§ **Exercise passage**:
Start of Block

SELLER SAYS: “It’s time to sell. I’ve got an established location and great clientele. I want to move on with my life.”

BUYER SAYS: “I want to buy a business. Can you find me a turnkey situation in great location with limited local competition and a motivated seller?

SELLER SAYS: “Here are my financial statements, leases and contracts. I’ve been waiting for an update of my financials since June from my CPA”.

BUYER SAYS: “I’ve never been in the industry, but because of my vast corporate experience, I know that by bringing my marketing and accounting experience, I can increase the sales, profitability and value of any business I buy.”

SELLER SAYS: “My financials need to be tweaked to show a net profit. I put a lot of personal expenses through the business and not all of the sales are showing on the financials (wink-wink). I want the asking price of the business to be based on what I claim the collections and business expenses to be, not what is shown on the financial statements and tax returns.”

BUYER SAYS: “How did you come up with the value? I’d like a business that has growing income, and is profitable. I don’t want to pay anything for the business value, only asset value. “

BROKER SAYS: “Most medical practices are valued at 2x Adjusted Net Income and 65% of Gross Revenue. Most spa businesses are valued at 4x Adjusted Net Income and 45% of Gross Revenue.

SELLER SAYS: “A buyer can make a lot more money that I did if they raise prices, change the therapist’s compensation program, bring in a med-spa partner and negotiate a new lease.”

End of Block

[Stored items]

Start of Block

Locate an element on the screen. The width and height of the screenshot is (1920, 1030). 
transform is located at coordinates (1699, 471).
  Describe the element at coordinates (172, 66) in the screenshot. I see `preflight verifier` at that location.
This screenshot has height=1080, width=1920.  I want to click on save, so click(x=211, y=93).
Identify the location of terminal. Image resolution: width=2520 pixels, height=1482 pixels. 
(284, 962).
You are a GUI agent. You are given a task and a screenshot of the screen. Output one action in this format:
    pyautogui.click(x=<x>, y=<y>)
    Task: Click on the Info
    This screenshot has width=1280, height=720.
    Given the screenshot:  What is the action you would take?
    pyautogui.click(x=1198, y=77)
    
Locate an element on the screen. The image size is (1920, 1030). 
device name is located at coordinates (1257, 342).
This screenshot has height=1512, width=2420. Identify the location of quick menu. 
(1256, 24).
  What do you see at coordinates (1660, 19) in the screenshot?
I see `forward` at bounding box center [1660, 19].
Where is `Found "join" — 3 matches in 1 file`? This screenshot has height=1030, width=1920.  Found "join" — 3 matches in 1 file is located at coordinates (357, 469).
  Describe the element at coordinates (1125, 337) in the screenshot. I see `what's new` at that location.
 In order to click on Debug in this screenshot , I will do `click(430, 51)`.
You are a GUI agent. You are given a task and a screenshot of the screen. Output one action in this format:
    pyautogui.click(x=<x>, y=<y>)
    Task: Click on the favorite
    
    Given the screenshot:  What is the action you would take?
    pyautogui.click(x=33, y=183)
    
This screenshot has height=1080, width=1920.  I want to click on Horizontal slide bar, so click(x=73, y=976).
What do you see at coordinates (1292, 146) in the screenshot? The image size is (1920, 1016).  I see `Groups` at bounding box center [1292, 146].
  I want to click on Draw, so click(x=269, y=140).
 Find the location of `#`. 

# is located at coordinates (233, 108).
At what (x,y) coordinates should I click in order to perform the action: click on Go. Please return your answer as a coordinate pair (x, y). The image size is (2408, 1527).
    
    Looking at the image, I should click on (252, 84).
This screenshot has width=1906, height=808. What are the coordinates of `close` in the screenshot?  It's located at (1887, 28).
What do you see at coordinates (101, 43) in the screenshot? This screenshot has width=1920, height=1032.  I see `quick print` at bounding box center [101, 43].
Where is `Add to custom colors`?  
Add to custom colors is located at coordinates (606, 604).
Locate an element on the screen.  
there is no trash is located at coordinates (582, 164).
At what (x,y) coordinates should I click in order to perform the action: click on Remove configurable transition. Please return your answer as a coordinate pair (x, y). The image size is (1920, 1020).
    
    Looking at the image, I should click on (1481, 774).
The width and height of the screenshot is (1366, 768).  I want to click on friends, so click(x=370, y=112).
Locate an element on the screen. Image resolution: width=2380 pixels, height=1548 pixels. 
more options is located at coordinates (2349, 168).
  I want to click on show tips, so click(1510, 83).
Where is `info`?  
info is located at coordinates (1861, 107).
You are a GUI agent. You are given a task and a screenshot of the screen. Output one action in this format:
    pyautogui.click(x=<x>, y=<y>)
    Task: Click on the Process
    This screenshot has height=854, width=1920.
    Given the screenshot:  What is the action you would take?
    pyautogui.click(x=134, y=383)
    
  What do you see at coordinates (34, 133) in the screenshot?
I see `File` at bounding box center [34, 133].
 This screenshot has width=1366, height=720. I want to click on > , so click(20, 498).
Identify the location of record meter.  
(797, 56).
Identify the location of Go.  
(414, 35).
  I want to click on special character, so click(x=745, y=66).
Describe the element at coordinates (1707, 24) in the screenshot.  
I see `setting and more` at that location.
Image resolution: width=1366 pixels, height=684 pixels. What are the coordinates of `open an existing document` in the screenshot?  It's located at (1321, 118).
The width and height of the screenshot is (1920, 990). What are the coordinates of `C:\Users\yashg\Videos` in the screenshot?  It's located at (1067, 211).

End of Block

§ **Task requirements**: In the dialogue about buying and selling a business, what reason does the buyer give for being able to increase the sales, profitability and value of any business bought, despite never having been in the industry?

§ **Response to this exercise**: The buyer credits a vast corporate background. Bringing marketing and accounting experience into the business is what the buyer expects will raise its sales, profitability and value.